» **Problem to solve**
Transcribe all of the records precisely as they are presented.

◇ ◇ ◇ ◇ ◇ ◇ ◇

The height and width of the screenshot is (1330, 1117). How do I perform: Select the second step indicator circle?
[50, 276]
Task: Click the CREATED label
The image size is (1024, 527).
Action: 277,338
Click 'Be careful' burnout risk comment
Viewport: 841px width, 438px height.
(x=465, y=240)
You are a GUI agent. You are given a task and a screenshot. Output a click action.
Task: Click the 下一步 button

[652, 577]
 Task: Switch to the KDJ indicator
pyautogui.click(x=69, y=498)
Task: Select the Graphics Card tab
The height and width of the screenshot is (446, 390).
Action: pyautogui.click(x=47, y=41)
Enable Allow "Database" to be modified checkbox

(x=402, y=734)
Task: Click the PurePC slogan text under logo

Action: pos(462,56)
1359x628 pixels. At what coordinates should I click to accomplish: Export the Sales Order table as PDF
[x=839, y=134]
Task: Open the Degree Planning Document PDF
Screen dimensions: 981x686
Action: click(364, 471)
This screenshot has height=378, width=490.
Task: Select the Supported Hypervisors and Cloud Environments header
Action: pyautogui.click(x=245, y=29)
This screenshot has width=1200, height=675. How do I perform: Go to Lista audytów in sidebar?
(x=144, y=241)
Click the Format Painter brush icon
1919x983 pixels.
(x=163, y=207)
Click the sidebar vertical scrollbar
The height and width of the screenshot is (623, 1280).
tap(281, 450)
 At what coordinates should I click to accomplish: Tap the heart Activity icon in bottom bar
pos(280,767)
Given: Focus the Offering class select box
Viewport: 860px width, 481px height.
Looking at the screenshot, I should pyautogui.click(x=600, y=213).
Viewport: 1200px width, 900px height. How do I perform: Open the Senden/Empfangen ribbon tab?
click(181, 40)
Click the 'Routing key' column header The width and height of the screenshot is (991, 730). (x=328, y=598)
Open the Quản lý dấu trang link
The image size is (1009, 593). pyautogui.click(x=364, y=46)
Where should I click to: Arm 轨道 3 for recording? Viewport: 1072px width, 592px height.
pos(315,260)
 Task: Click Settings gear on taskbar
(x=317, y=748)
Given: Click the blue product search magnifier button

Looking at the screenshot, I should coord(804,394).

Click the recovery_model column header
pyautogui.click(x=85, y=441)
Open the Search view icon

◇ ◇ ◇ ◇ ◇ ◇ ◇

» **Exercise output**
The height and width of the screenshot is (1330, 1117). How do I perform: Select the second step indicator circle?
[50, 276]
Task: Click the CREATED label
The image size is (1024, 527).
Action: 277,338
Click 'Be careful' burnout risk comment
Viewport: 841px width, 438px height.
(x=465, y=240)
You are a GUI agent. You are given a task and a screenshot. Output a click action.
Task: Click the 下一步 button

[652, 577]
 Task: Switch to the KDJ indicator
pyautogui.click(x=69, y=498)
Task: Select the Graphics Card tab
The height and width of the screenshot is (446, 390).
Action: pyautogui.click(x=47, y=41)
Enable Allow "Database" to be modified checkbox

(x=402, y=734)
Task: Click the PurePC slogan text under logo

Action: pos(462,56)
1359x628 pixels. At what coordinates should I click to accomplish: Export the Sales Order table as PDF
[x=839, y=134]
Task: Open the Degree Planning Document PDF
Screen dimensions: 981x686
Action: click(364, 471)
This screenshot has height=378, width=490.
Task: Select the Supported Hypervisors and Cloud Environments header
Action: pyautogui.click(x=245, y=29)
This screenshot has width=1200, height=675. How do I perform: Go to Lista audytów in sidebar?
(x=144, y=241)
Click the Format Painter brush icon
1919x983 pixels.
(x=163, y=207)
Click the sidebar vertical scrollbar
The height and width of the screenshot is (623, 1280).
tap(281, 450)
 At what coordinates should I click to accomplish: Tap the heart Activity icon in bottom bar
pos(280,767)
Given: Focus the Offering class select box
Viewport: 860px width, 481px height.
Looking at the screenshot, I should pyautogui.click(x=600, y=213).
Viewport: 1200px width, 900px height. How do I perform: Open the Senden/Empfangen ribbon tab?
click(181, 40)
Click the 'Routing key' column header The width and height of the screenshot is (991, 730). (x=328, y=598)
Open the Quản lý dấu trang link
The image size is (1009, 593). pyautogui.click(x=364, y=46)
Where should I click to: Arm 轨道 3 for recording? Viewport: 1072px width, 592px height.
pos(315,260)
 Task: Click Settings gear on taskbar
(x=317, y=748)
Given: Click the blue product search magnifier button

Looking at the screenshot, I should coord(804,394).

Click the recovery_model column header
pyautogui.click(x=85, y=441)
Open the Search view icon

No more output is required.